33

Après une conversation absolument fascinante sur les secteurs en croissance de l’économie barrayarane, Vorsmythe fut réclamé par sa femme sous un prétexte mondain quelconque. Il quitta Mark – et le coin où ils s’étaient réfugiés – à regret en promettant de lui envoyer quelques prospectus. Mark chercha Miles du regard. Le comte n’était pas le seul qui risquait de trop en faire ce soir pour prouver sa parfaite santé.

Par défaut, Mark était devenu le confident de Miles pour certains tests que celui-ci ne voulait pas effectuer au vu et au su de ses supérieurs de la SecImp : vérifier ses connaissances de base, revoir de vieux machins comme les règlements de service ou les maths en cinq dimensions. Mark s’était une seule fois moqué de lui à ce sujet avant de comprendre à quel point cette incessante vérification terrorisait Miles. Particulièrement quand ils découvraient un nouveau trou dans sa mémoire. Miles en était profondément affecté : il hésitait, n’était plus aussi sûr de lui. Et cela troublait Mark. Il n’aimait pas cette incertitude nouvelle chez son grand frère, ce désespoir. Il espérait que son inflexible confiance en lui, lui reviendrait très vite. Etrange réciprocité : Miles désirait se souvenir de certaines choses et en était incapable alors que Mark voulait en oublier certaines. Et en était incapable.

Il allait encourager Miles à le promener un peu partout. Miles adorait jouer les guides, les experts. Cela le mettait automatiquement dans cette position de suprématie à laquelle il était tant accoutumé. Oui, il valait mieux laisser enfler l’insupportable ego de Miles un moment. Mark pouvait se le permettre maintenant. Il entrerait dans la course avec Miles un peu plus tard. Quand les chances seraient un peu plus égales.

Finalement, après être grimpé sur une chaise et s’être tordu le cou un bon moment, il finit par repérer son frère qui quittait la salle de bal en compagnie d’une femme blonde en velours bleu… Delia Koudelka, la plus grande – par la taille – sœur de Kareen. Elles sont ici. Ô Seigneur.
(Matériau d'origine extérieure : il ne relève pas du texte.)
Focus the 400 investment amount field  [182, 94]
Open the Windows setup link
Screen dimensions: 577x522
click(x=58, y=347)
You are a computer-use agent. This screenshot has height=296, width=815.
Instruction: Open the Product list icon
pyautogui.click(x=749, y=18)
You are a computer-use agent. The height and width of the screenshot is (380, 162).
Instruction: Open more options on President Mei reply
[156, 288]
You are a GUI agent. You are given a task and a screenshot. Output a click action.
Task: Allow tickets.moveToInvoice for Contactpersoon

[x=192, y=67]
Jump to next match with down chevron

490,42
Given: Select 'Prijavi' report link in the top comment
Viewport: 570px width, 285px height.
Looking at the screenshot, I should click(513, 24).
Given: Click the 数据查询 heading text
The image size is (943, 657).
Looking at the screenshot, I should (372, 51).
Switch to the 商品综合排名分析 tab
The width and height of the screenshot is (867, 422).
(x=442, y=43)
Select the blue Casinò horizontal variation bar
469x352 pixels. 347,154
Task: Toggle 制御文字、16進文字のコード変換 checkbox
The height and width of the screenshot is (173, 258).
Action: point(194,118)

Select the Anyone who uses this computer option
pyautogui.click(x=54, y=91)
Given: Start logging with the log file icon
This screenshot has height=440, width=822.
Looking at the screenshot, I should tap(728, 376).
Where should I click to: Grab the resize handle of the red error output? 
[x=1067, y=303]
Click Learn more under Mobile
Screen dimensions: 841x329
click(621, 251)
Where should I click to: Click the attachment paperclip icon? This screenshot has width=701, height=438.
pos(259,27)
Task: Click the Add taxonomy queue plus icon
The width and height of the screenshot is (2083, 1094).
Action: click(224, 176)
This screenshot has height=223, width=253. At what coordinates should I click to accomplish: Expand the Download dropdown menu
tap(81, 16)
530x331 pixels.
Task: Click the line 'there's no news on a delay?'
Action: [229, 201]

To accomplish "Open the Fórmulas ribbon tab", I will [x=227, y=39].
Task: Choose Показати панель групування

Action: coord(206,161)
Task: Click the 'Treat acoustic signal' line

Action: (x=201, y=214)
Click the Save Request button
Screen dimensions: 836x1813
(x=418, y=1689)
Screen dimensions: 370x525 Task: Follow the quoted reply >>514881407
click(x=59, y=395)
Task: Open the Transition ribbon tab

Il dégringola de sa chaise et courut à la recherche de la comtesse. Il la trouva finalement dans un salon, bavardant avec quelques dames… des commères, visiblement. Dès qu’elle l’aperçut, elle s’excusa et le rejoignit dans le couloir.

— Tu as un problème, Mark ? demanda-t-elle aussitôt en s’installant sur un petit divan.

Il se percha maladroitement à l’autre bout du siège.

— Je ne sais pas. Les Koudelka sont ici. Au Bal de l’Empereur, j’avais promis à Kareen de danser avec elle. Et… je lui avais demandé de parler avec toi. De moi. Elle l’a fait ?

— Oui.

— Que lui as-tu dit ?

— Eh bien, ça a été une longue conversation…

Oh, merde.

— Mais on peut la résumer ainsi : selon moi, tu es un jeune homme intelligent qui a vécu des expériences très désagréables. Si on parvenait à te convaincre d’utiliser cette intelligence pour résoudre tes problèmes, j’approuverais la cour que tu lui fais.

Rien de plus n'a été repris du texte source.